02/05/2013 10:08 BST | Updated 01/07/2013 06:12 BST

Helping Women from Low Income Backgrounds to Gain Digital Skills

When I first met Silvana Gambini, who is in her fifties and worked as a careers adviser for 12 years, she had never considered using the internet to earn an income. Like many unemployed women, she used the web to look for work and stay in contact with friends and family through email and Facebook. I remember her telling me on the first day of my Digital Academy that she thought social media was for self-involved narcissists! Although Silvana had a Facebook account, she hid her real self behind a cartoon avatar and a fake male name!

Silvana suffers from Carpal Tunnel Syndrome, which can cause pain and numbness and makes it difficult for her to keep a nine to five office job. As a result of the illness, Silvana lost her confidence and her family struggled financially as their only income came from her husband's pension. A short 10 weeks later, as a graduate of the Academy, she was the proud owner of not only a real Facebook identity, but LinkedIn and Twitter profiles, as well as a personal website showcasing her new services as a freelance digital assistant. Today Silvana is part of a co-operative of four graduates of the Academy, FourBerry Digital, providing social media and web design services to small businesses and charities in London and Manchester.

The Digital Academy is an online education platform training unemployed women in high-demand digital skills, giving them practical experience and networks to get into work or help to start their own microbusiness in the digital industry.

Many of the women I've worked with in the past, have health problems which make it difficult for them to keep a steady job or remain in a stressful work environment. Others struggled with financial issues. The Academy gives them the opportunity to learn how they can be more flexible and independent and gain a better income.

The idea for the venture came when I was at the School for Social Entrepreneurs in 2011, which aims to address inequalities and social exclusion by supporting social entrepreneurs from all backgrounds. To me, the mark of a great social enterprise is one that combines passion - something you want to change about the world, a set of skills and, importantly, a way to make a sustainable income. I had the passion - I have been a feminist for as long as I can remember and have a strong belief that women need to work and retain their economic independence. I had the skills - being a digital coach and e-learning designer I had a hunch I could teach digital skills to anyone. But was there a market for these women to sell their new skills?

I put the idea to the test, funded by UnLtd and social investor Nominet Trust, and it proved challenging at first. However, once the women had started seeing the world through digital eyes, they were able to identify the myriad of opportunities available.

The digital and media industries are growing. Come any day to co-working spaces such as Google Campus or Microsoft's Modern Jago, both in London's Silicon Roundabout area, and you will feel an entrepreneurial vibe in the air, as young men and women build the new businesses of the future.

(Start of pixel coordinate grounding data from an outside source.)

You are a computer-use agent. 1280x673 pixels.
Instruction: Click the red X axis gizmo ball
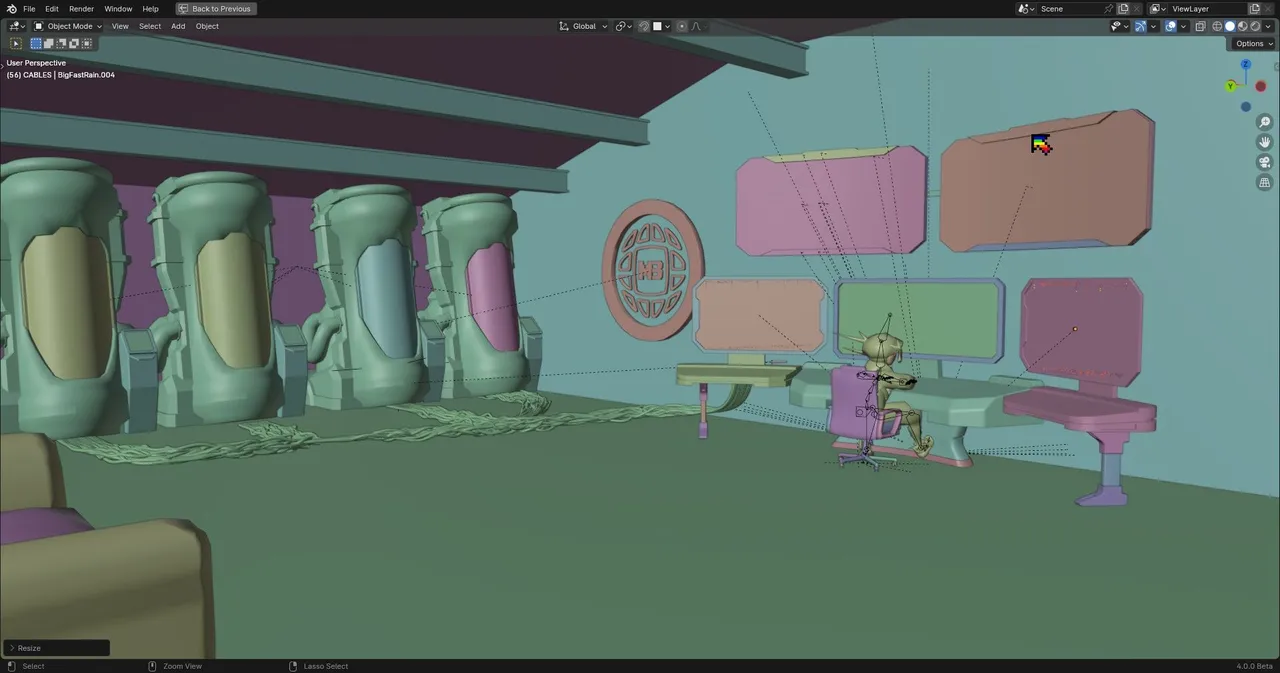click(x=1260, y=86)
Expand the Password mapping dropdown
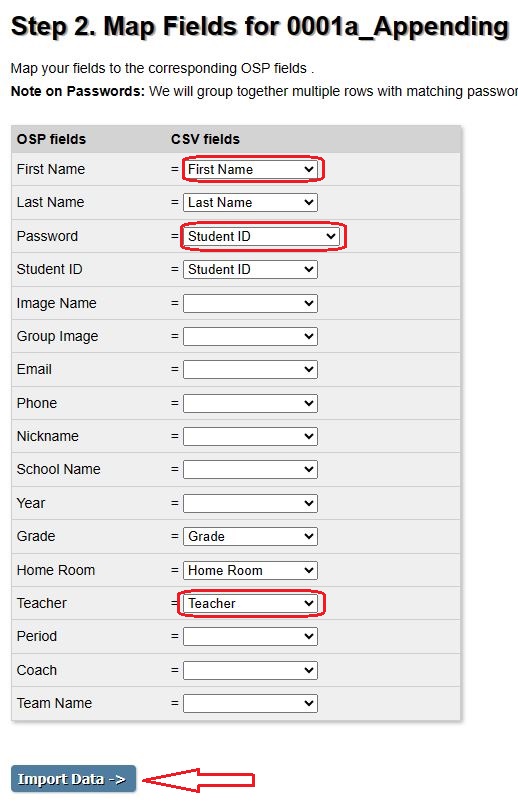 261,237
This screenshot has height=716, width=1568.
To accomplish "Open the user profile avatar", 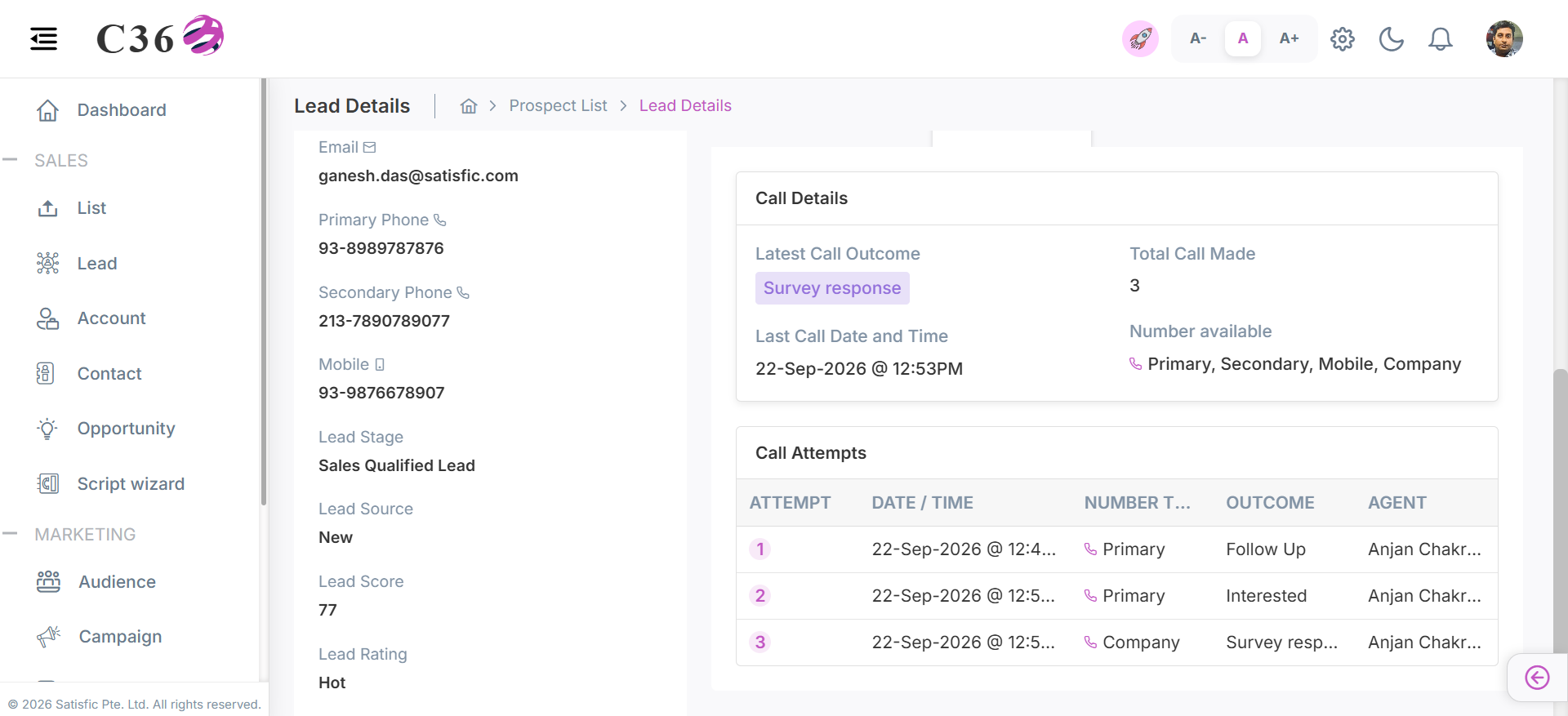I will [1504, 38].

A recent report found that the Silicon Roundabout/Tech City area of London is predicted to contribute to 31% employment rise by 2031 compared to 9% in inner West London. But the local communities surrounding this East London hub have some of the worst poverty and unemployment in the UK. Traditional jobs for low income women in these communities are the low paid and inflexible - those jobs in retail, catering or caring. So there is a disconnect between the opportunities created by this new breed of entrepreneurs and the lack of opportunity in the surrounding communities.

The Digital Academy intends to bridge this gap. We have big plans this year to launch the Academy as a scalable training platform, so that unemployed young women in East London can get the skills and support they need in order to succeed in the digital industry. In partnership with East London based CREATE Jobs, we will fast-track young people to a new digital career through training, mentoring and paid work placements.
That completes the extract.